▶ **Task instructions**: Copy each line of the material below that includes the string "computer".

+--

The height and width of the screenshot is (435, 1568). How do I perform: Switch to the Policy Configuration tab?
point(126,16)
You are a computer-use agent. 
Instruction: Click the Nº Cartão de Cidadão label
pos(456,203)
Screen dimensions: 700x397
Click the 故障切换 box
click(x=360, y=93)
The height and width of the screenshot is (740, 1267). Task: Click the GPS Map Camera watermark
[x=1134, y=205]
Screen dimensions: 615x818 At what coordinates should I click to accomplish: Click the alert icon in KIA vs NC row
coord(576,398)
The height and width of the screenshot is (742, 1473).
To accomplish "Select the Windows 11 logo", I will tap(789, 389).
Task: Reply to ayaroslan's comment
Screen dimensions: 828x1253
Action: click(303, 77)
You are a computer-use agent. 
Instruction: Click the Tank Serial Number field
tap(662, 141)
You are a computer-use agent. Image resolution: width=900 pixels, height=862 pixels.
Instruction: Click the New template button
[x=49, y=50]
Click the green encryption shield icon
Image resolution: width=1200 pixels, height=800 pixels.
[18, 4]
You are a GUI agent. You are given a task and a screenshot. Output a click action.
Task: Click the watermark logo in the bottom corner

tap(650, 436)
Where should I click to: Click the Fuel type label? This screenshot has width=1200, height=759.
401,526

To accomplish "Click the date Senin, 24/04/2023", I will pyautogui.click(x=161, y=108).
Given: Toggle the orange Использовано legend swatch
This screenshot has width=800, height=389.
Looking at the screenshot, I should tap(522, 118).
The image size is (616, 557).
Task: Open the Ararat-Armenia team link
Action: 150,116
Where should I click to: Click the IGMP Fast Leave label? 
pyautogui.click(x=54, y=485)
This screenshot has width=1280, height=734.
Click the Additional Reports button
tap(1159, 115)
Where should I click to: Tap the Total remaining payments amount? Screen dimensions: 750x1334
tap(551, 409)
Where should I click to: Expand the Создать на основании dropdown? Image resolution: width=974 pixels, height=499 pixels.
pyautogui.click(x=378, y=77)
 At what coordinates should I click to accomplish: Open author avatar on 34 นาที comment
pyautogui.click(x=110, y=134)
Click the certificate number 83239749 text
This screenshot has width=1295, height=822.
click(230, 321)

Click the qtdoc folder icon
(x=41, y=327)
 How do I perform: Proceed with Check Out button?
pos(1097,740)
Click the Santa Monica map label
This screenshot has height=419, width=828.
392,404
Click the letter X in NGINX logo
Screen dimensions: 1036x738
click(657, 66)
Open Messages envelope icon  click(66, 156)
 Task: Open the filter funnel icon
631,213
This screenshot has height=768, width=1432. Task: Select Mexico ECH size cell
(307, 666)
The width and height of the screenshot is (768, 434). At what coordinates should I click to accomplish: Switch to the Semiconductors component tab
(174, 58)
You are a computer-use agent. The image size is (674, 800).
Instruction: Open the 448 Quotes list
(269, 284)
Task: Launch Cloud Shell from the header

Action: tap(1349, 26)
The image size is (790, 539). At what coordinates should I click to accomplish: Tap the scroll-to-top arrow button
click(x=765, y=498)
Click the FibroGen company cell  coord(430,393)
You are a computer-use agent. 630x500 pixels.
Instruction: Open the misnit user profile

+--

▶ **Answer area**:
You are a computer-use agent. 
You are a computer-use agent. 
You are a computer-use agent. Image resolution: width=900 pixels, height=862 pixels.
You are a computer-use agent. The image size is (674, 800).
You are a computer-use agent. 630x500 pixels.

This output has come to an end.